2. For this particular example, we can do a direct comparison from the response we get in our web client now to a response at some point in the future. What we will need now is a “string input” module and a “python code” module. Additionally, copy the result of your WebClient response (using the copy icon at the top left of the floating results window) into the string input module so that we now have a response to validate against. (If you happen to have response fields that change depending on when or where you call the endpoint from, you will want to parse your string response into a JSON object first so that you can compare the individual fields instead.)

After you hook up your inputs (shown below), lets write a function named “responses_are_equal” to check the equality of the responses, then run the modules by clicking on run. Hopefully your response from the python code module came back as true because these two response strings should be identical. Make sure to check your responses from each individually, and if you are still having trouble you can use the template DataFlow provided in a link at the end of this post.
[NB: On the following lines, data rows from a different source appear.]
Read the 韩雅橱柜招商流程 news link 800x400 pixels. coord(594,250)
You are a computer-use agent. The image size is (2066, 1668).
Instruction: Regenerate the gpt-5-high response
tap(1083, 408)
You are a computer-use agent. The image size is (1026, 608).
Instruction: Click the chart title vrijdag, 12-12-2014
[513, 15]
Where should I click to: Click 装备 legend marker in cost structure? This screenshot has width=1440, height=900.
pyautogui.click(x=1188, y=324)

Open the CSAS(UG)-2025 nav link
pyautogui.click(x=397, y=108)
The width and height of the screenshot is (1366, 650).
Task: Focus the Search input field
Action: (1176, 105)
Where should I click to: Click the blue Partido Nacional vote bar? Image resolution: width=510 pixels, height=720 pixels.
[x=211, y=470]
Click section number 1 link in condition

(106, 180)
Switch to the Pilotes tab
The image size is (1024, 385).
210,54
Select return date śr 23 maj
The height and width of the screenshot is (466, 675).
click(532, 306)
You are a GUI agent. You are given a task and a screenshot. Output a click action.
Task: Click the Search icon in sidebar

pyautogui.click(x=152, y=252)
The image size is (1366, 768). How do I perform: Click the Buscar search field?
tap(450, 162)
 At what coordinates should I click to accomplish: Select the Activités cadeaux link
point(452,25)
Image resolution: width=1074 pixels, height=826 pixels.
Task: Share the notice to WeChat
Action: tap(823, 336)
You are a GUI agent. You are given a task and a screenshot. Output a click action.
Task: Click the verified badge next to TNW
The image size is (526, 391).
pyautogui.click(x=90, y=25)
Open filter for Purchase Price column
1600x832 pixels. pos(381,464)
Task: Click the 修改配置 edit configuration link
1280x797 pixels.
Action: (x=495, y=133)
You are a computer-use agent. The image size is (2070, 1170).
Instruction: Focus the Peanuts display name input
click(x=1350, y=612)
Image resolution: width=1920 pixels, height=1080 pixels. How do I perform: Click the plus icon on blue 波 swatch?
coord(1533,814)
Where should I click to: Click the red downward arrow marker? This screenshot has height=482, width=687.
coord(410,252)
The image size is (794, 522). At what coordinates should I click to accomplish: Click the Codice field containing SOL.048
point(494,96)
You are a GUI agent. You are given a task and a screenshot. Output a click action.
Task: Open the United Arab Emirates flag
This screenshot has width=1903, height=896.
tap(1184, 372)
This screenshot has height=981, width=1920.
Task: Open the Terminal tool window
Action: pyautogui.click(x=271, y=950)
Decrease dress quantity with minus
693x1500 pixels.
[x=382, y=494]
3. The two last modules to add are our Web Receive and Web Send modules. You don’t need to hook up any inputs or outputs with your Web Receive module, just make sure to set the method to GET. For your Web Send module, just leave everything as the default and hook up your Python Code module output to the input of the ResponseIn field. Also, to make our responses a bit more dynamic, you can update your python function code to be a bit more precise with the following…

And that’s it! Lets validate to make sure everything is put together correctly.

Make sure to save your DataFlow and take note of the DataFlow Id, which can be found on the right-hand side of the page (also can be found at the end of the URL in your browser’s address bar). Next, go to your profile page and click on the “generate api token” in the top right of your page. If you are not familiar with api tokens, they are essentially your credentials for your user account (never share your keys!).

Now open up your tool of choice for making web requests (I will be using the curl command in bash, but you could use something like Postman to log your endpoints and test results).

Looks like we got back the response we were hoping for! Lets just do our due diligence and make sure that it’s working correctly by messing with the Validation string a little bit…

This is exactly what we hoped we would get as a response this time, invalid validation string should return a failing test. (As a side note, for the purpose of this tutorial I first got a passing result before making sure it fails when it should. Typically, I would write a test that fails before I try to get a passing test, as that’s a much more natural way to validate your output.)

To bring this to an end, I wrote about this particular topic because I thought it was a neat idea to be able to easily validate with acceptance testing using Composable DataFlow’s. Using this in conjunction with something like Postman could give you a 1-1 relationship of endpoints that your development and testing framework uses. Instead of needing acceptance testing code inside your testing library, I think it’s a bit more natural to have a companion (endpoint/validation-endpoint) pattern to keep them at the same level of scope.

I exported the DataFlow (I’m going to leave the validation string as-is so that your test will fail first before it passes) to a JSON so that you can re-use this module and test with it if you like. You can use the import at the top of the designer page. (you’ll have to convert it from a .txt to a .json because JSON isn’t an allowed file type for blogs evidently).